Sieben andere Quantenphysiker haben dafür mit DATUM über die Kooperation mit chinesischen Wissenschaftlern gesprochen. Auch Mitarbeiter eines heimischen Nachrichtendienstes und vier China-Experten haben ihre Einschätzungen geteilt. Außerdem konnte DATUM Rechercheergebnisse der deutschen Medien Correctiv und Deutsche Welle einsehen. Aus all diesen Informationen ergibt sich ein Bild, das eine grundsätzliche Frage aufwirft, auf die nicht nur Österreich eine Antwort finden muss: Wie viel Risiko nehmen wir für wissenschaftlichen Fortschritt in Kauf?
Um die Grauzone, um die es hier geht, besser zu verstehen, hilft ein Blick in die Vergangenheit. Denn der gemeinsame Weg von Anton Zeilinger und Jian-Wei Pan begann vor bald drei Jahrzehnten mit einem Brief.
Man schreibt das Jahr 1996. Zeilinger ist gerade Professor an der Universität Innsbruck. Und China, das ist noch ein weit entferntes, weit ärmeres Land. Ein Professor schreibt damals an Zeilinger, dass einer seiner Studenten, ein gewisser Herr Pan, außergewöhnlich gut sei. Er empfiehlt Zeilinger, ihn als Doktoranden nach Österreich zu holen, Zeilinger kommt dem Vorschlag nach. Als dem Physiker 1997 in weltweit beachteten Experimenten das ›Beamen‹ – die Übertragung von exakten Informationen durch quantenphysikalische Prozesse und damit die Grundlage für den späteren Quantensatelliten – gelingt, ist Pan bereits Teil seiner Forschungsgruppe. Nach Abschluss seines Doktorats geht Pan an die Universität Heidelberg und später zurück nach China. Der Kontakt zwischen den beiden besteht bis heute.
Zeilinger und Pan gelten als Pioniere der Quantenphysik. Pans Landsleute bezeichnen ihn als ›Einstein Chinas‹. Zeilinger wiederum wird in heimischen Medien gerne als ›Quantenpapst‹ tituliert. Insgesamt 36 wissenschaftliche Artikel publizierten sie zusammen mit dutzenden Wissenschaftlern aus China und Österreich, zuletzt 2021.
Während mehr als 25 Jahren der Zusammenarbeit veränderte sich vor allem Pans Heimatland stark. Parallel zu einem rasanten wirtschaftlichen Aufstieg nahmen – nach einer kurzen Phase der scheinbaren Öffnung – auch die Repressionen zu. Die Staatsführung stellte immer mehr Lebensbereiche unter ihre Kontrolle.
Chinas Militär ist mittlerweile eng mit der Wissenschaft verzahnt. Sie wird für das Ziel vereinnahmt, bis 2049 zur dominierenden Weltmacht aufzusteigen – auch militärisch. Spätestens seit 2015, zwei Jahre bevor das österreichisch-chinesische Quantentelefonat stattfand, forciert das Regime die ›militärisch-zivile Fusion‹. Sie beschreibt die Strategie, bei jeglicher Forschung auch militärische Potentiale zu erschließen, inklusive Quantentechnologien.

▶ _BEREITGESTELLTE DATEN_:
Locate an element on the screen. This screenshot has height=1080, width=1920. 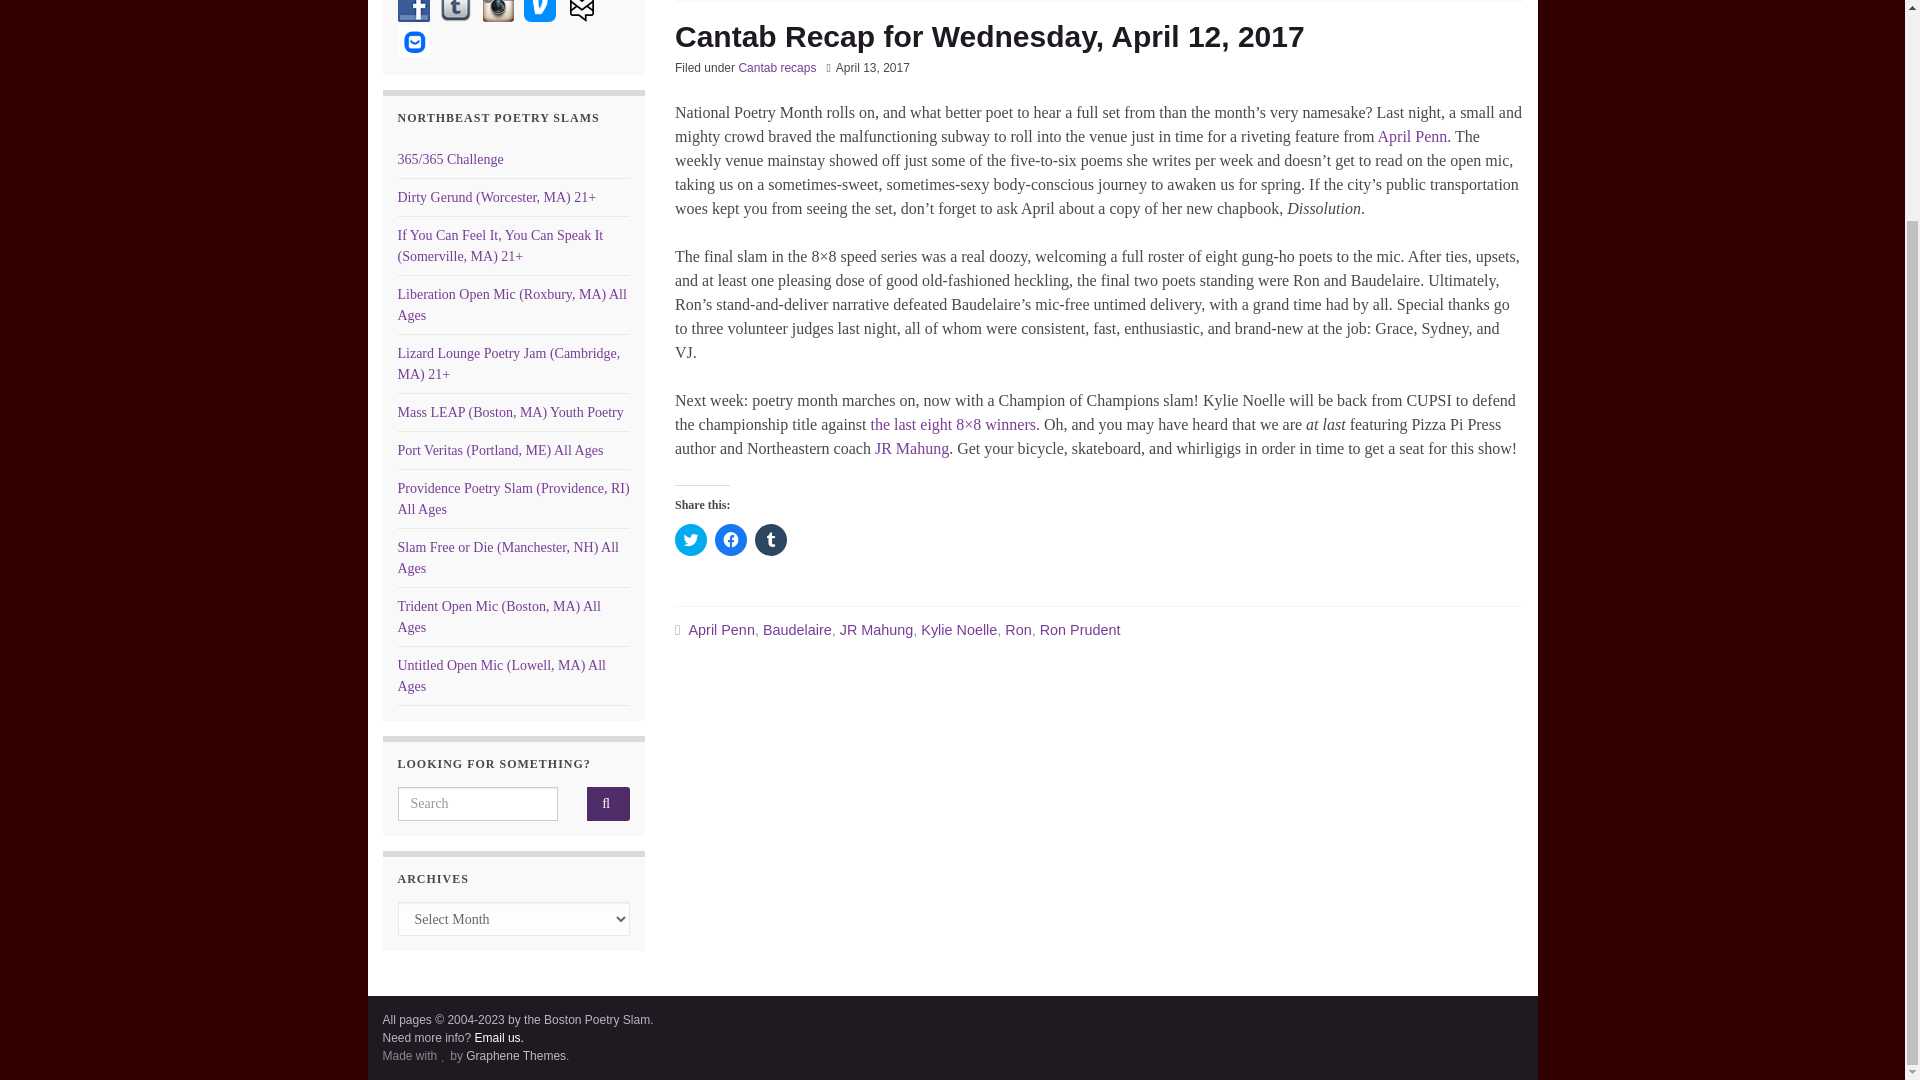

▶ _AUFGABENLISTE_:
1 - Wiederhole aus dem Textauszug über Zeilinger und Pan wortgetreu den Abschnitt, der mit den Worten „Zeilinger und Pan“ beginnt und mit „unter ihre Kontrolle.“ endet.
2 - Führe den Textauszug über Zeilinger und Pan im Anschluss an seinen letzten Satz weiter.
Die Daten werden hier nicht benötigt.

▶ _DIE ANTWORTEN_:
1 -
Zeilinger und Pan gelten als Pioniere der Quantenphysik. Pans Landsleute bezeichnen ihn als ›Einstein Chinas‹. Zeilinger wiederum wird in heimischen Medien gerne als ›Quantenpapst‹ tituliert. Insgesamt 36 wissenschaftliche Artikel publizierten sie zusammen mit dutzenden Wissenschaftlern aus China und Österreich, zuletzt 2021.
Während mehr als 25 Jahren der Zusammenarbeit veränderte sich vor allem Pans Heimatland stark. Parallel zu einem rasanten wirtschaftlichen Aufstieg nahmen – nach einer kurzen Phase der scheinbaren Öffnung – auch die Repressionen zu. Die Staatsführung stellte immer mehr Lebensbereiche unter ihre Kontrolle.

2 -
Der tschechische Quantenphysiker Michal Křelina berät unter anderem die Europäische Union in Sicherheitsfragen und sagt: ›In der Kriegsführung der Zukunft wird Quantentechnologie eine entscheidende Rolle spielen.‹ Neben Quantencomputern und Sensorik werde vor allem die verschlüsselte Kommunikation, Zeilingers Fachgebiet, wichtig. Quantensatelliten spielen dafür laut Křelina eine Schlüsselrolle. Sie könnten in Friedenszeiten, aber eben auch im Kriegsfall Kommunikation absolut abhörsicher machen. Und Křelina fügt hinzu: ›Aus Perspektive der internationalen Sicherheit ist China eine Bedrohung und wissenschaftliche Zusammenarbeit bei Quantenforschung gefährlich.‹
Viele Grundlagen der verschlüsselten Quantenkommunikation entstanden in Österreichs Laboren – chinesische Forscher und Studenten, die später nach China zurückkehrten, waren dabei. ›Das größte Problem ist der Transfer von Wissen, der so stattfindet‹, sagt Křelina. In China werde man es für militärische Zwecke nutzen: ›Warum sollten wir ihnen helfen, ihre nicht mehr aufzuhaltenden Forschungsfortschritte zu beschleunigen?‹
Wie eng auch Jian-Wei Pans Forschung mit Chinas militärischen Interessen hinter Quantentechnologien verzahnt ist, zeigten im Juni Recherchen von Correctiv und Deutscher Welle. Der Wirkungsbereich des chinesischen Quantenphysikers ist schon lange die University of Science and Technology of China (USTC). 2009 war Pan Mitgründer des Unternehmens ›QuantumCTek‹, das später einen chinesischen Preis für ›Militärwissenschaft‹ gewann.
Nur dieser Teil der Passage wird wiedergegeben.